İkileri başarı ile geçen oyuncu, elindeki beş taşı yere öyle atmalı ve içlerinden öyle birini seçmeli ki, o taşı havaya fırlatmışken kalan dört taştan üçünü birden alabilmeli, kalan bir taşı da tek başına almalıdır.

Üçleri başarı ile geçen oyuncu, avcunda tuttuğu beş taştan birini havaya fırlatır, o havadayken avcundaki dört taşı topluca yere koyup attığı taşı yere düşmeden tutar. O taşı ikinci kez fırlatır ve az önce yere koyduğu dört taşı bu kez yerden alır ve havadaki taşı yere düşmeden kapar.

Oyuncu, taşlarla rahat oynayabildiği elinin değil de, öteki elinin orta parmağını işaret parmağı üzerine bindirir; baş parmak ile bu parmaklar arasını olabildiğince açarak elini yere koyar. Avcunda tuttuğu beş taşı, elini bu kemerin ardından geçirerek yerdeki elin önüne doğru serper. Uygun gördüğü bir taşı eline alır. Oyun arkadaşına yerdeki dört taştan hangisini "ebe" seçtiğini sorar. Onun gösterdiği taş, ebe olur. Başparmakla işaret parmağı arasındaki kemerin içinden en son o geçecektir. Oyuncu, ebe dışındaki üç taşı, teker teker, yerdeki elinin oluşturduğu yuvaya sokmaya çalışacaktır. Bu işlem, elindeki taş havadayken yerdeki taşı eliyle veya parmağının ucuyla iterek yapılır. Her taş için en çok üç hareket, üç dokunuş, üç sürükleyiş söz konusudur da, ebenin bir hareketle oraya sokulması gerekir. Elbette, bu iş yapılırken taşların birbirine dokunmaması gerekir. Bu kurallardan dolayı, ya yerdeki ele en yakın taşı -öteki taşların ona çarpmasını, böylece oyuncunun yanmasını umarak- ya da yerdeki ele en uzak taşı -bir hamlede içeri sokamayacağını umarak- ebe seçmek daha akıllıca olur.

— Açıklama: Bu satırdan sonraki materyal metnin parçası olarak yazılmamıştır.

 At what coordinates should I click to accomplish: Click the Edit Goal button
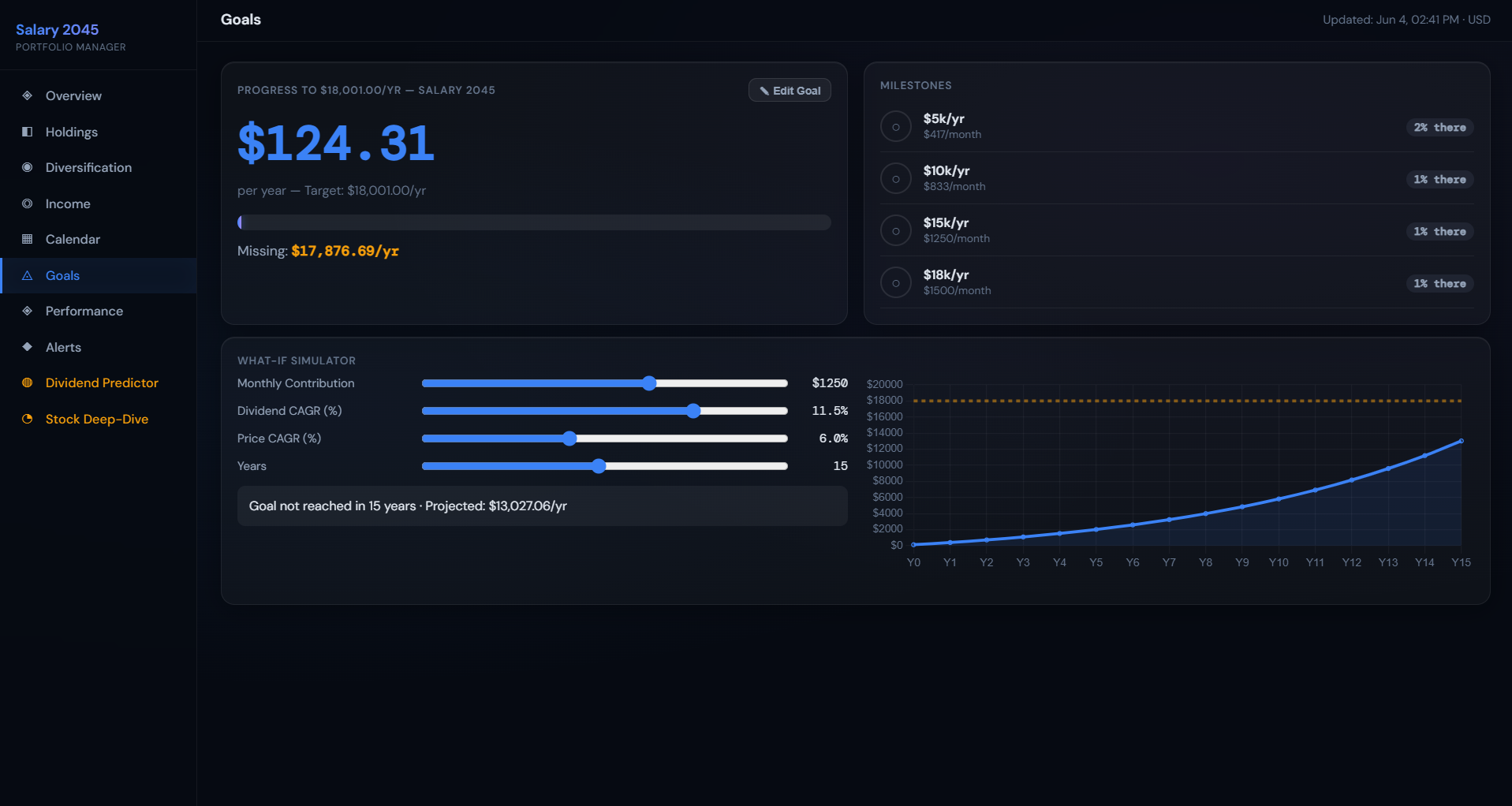click(790, 91)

Beşleri oynayan oyuncu, bir taşı üç harekette ya da ebe olarak seçilen o son taşı bir harekette parmaklarıyla yaptığı o kemerden içeri sokamamışsa yanar. Bu durumda oyun arkadaşı (sıradaki oyuncu), havaya attığı bir taşı yere düşürmeden o taşı oradan alıp kapabilirse, taş içeri girmemiş demektir. İçeri girip girmediği tartışma konusu olan taşı, rakibinin almasını zorlaştırmak için oyuncu, yerdeki elini öne doğru iyice eğmeye kalkışırsa ayıp etmiş olur. En çok doksan derecelik bir açı olabilir orada. Beşleri oynayan oyuncunun, parmaklarını ilk koyduğu yerden kaldırmaması, elinin yönünü değiştirmeye çalışmaması gerekir.

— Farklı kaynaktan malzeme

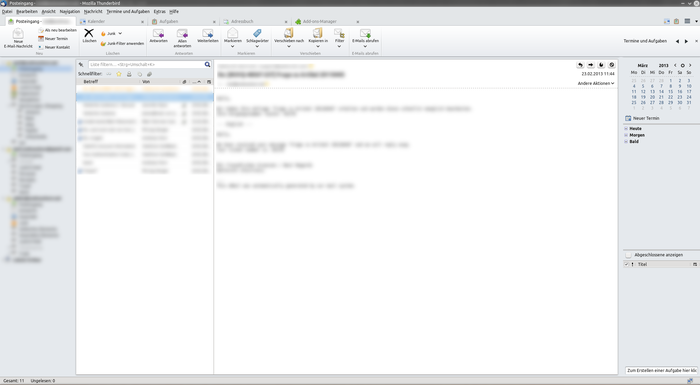This screenshot has height=385, width=700.
Task: Click the Liste filtern search field
Action: pyautogui.click(x=146, y=64)
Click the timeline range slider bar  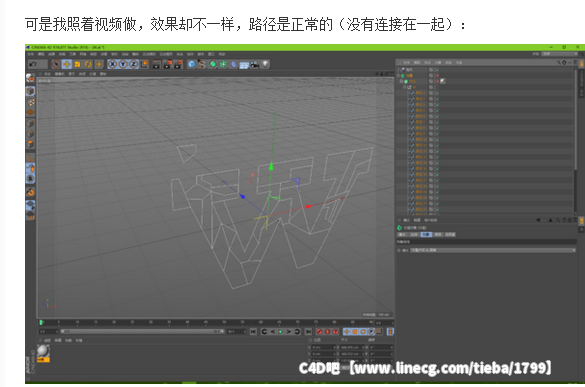(x=142, y=331)

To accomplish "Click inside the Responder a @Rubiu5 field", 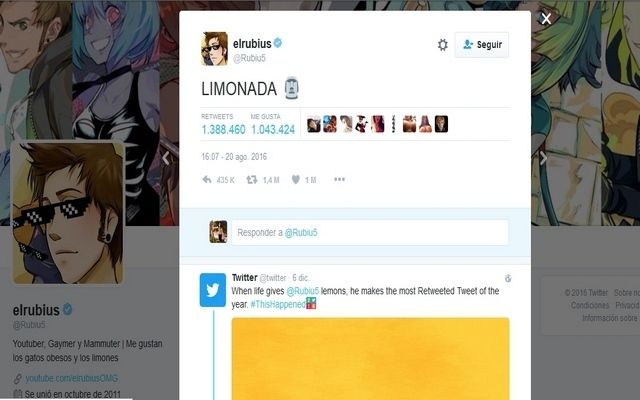I will pyautogui.click(x=370, y=233).
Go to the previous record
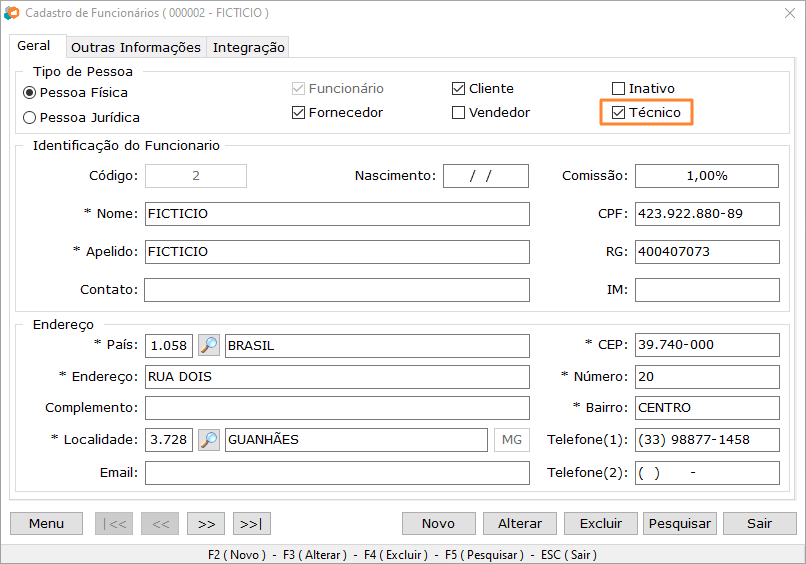 160,523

Beşleri de başarıyla geçen oyuncu, bu başarısının sonucunu şöyle alabilir: Avcunda tuttuğu beş taşın hepsini ya da olabildiğince çoğunu, önce elinin üstünde durdurmaya, sonra da yeniden avucuna almaya -hem de kepçeleyerek- çalışır. Beş taşın beşini kapabilen oyuncu elli puan kazanmış olur; dördünü kapan kırk, üçünü kapan otuz.

Hiç taş kapamayan oyuncu yanmış olur, bu durumda oyun sırası öteki oyuncuya geçer. Bazen elinin üstünde ancak bir ya da iki taş durdurabildiğini gören oyuncu, bunun kendisi için yeterli olmayacağını düşünerek o bir taşı veya iki taşı kapmaktan vazgeçerek bile bile yanar. Çok taş kapan veya azla yetinen oyuncu, bir oyunu tamamlamış olur ve oynamaya birlerden başlayarak devam eder.